─── EXERCISE INPUTS ───
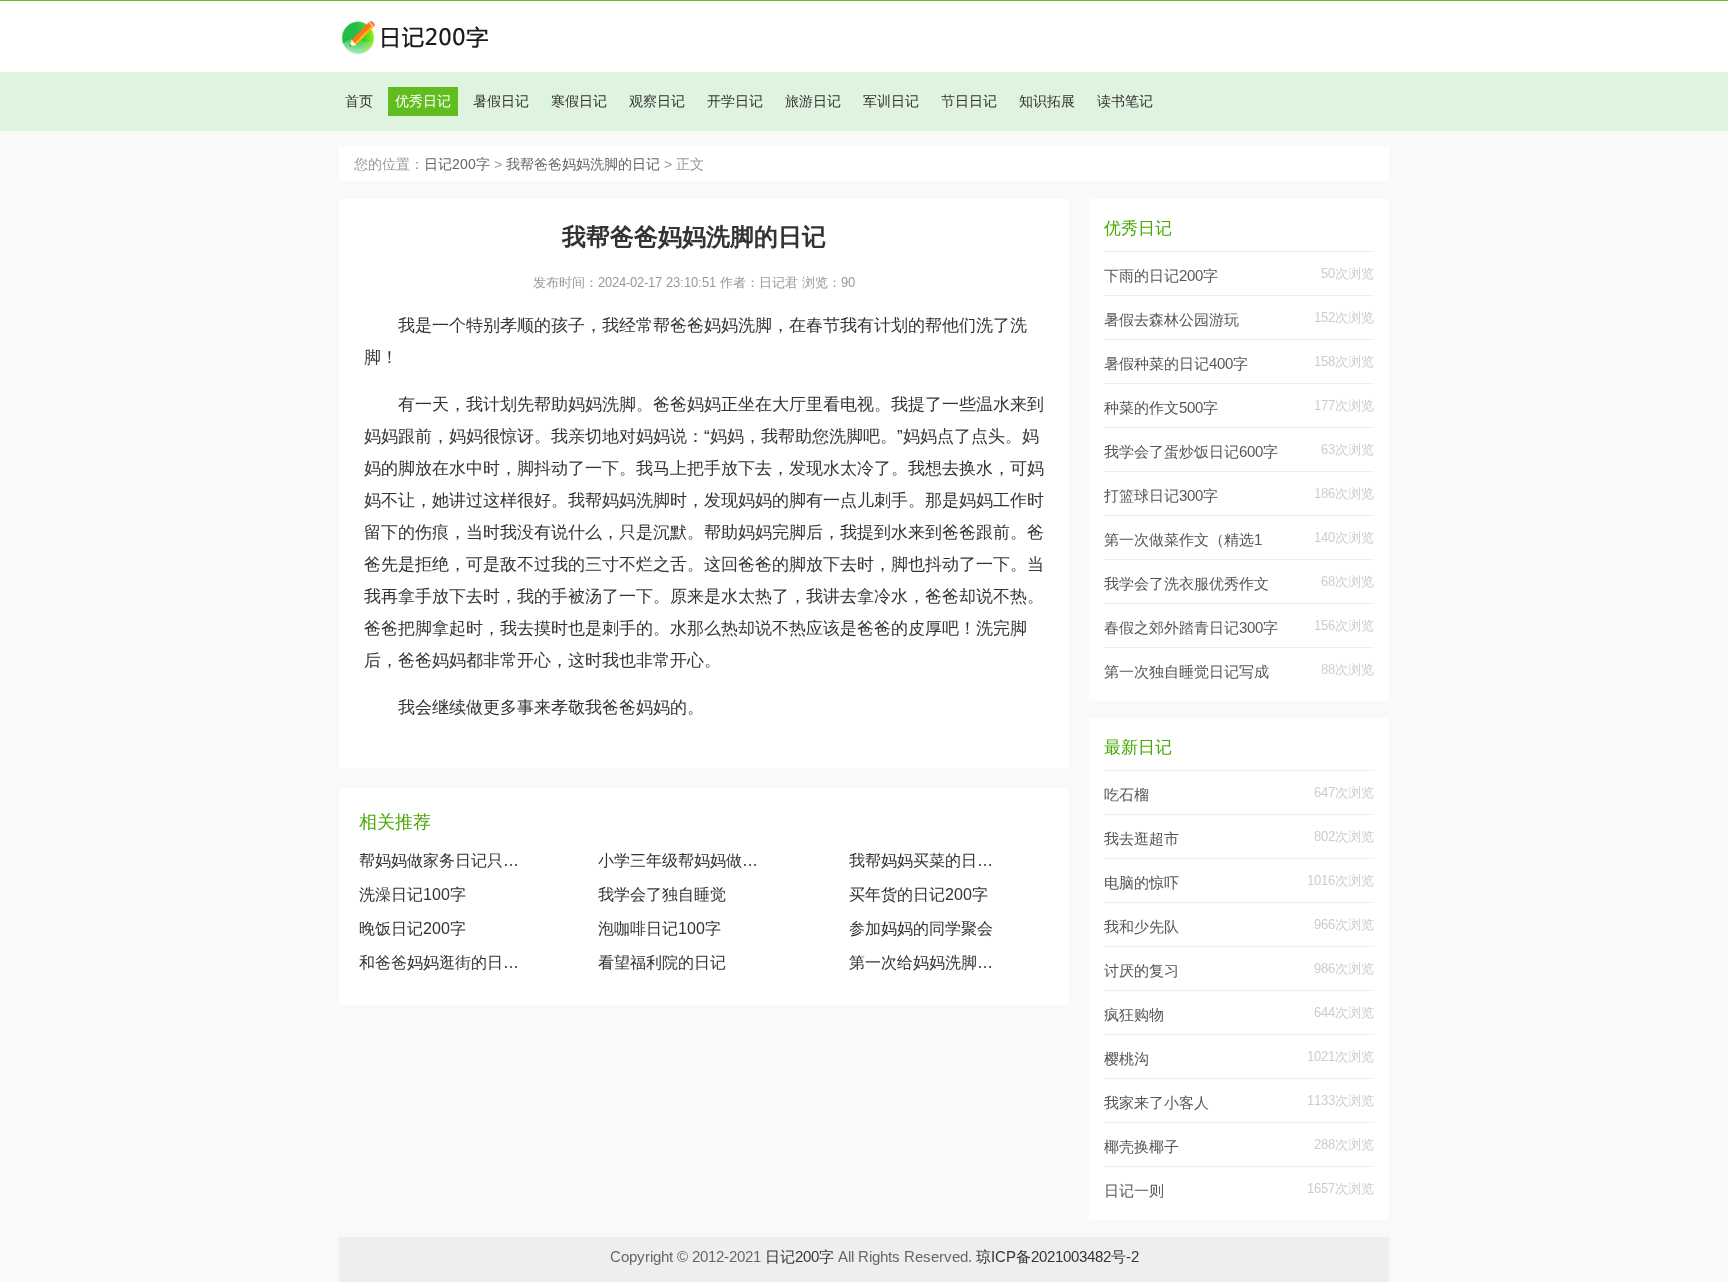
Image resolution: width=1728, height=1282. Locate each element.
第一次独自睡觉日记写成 (1186, 671)
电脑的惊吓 (1141, 882)
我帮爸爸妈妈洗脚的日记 (583, 164)
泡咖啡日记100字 (659, 928)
───
Please keep the pictures out and reproduce the records above exactly.

== RESULT FOR THIS TASK ==
Image resolution: width=1728, height=1282. Locate each element.
第一次独自睡觉日记写成 (1186, 671)
电脑的惊吓 (1141, 882)
我帮爸爸妈妈洗脚的日记 (583, 164)
泡咖啡日记100字 (659, 928)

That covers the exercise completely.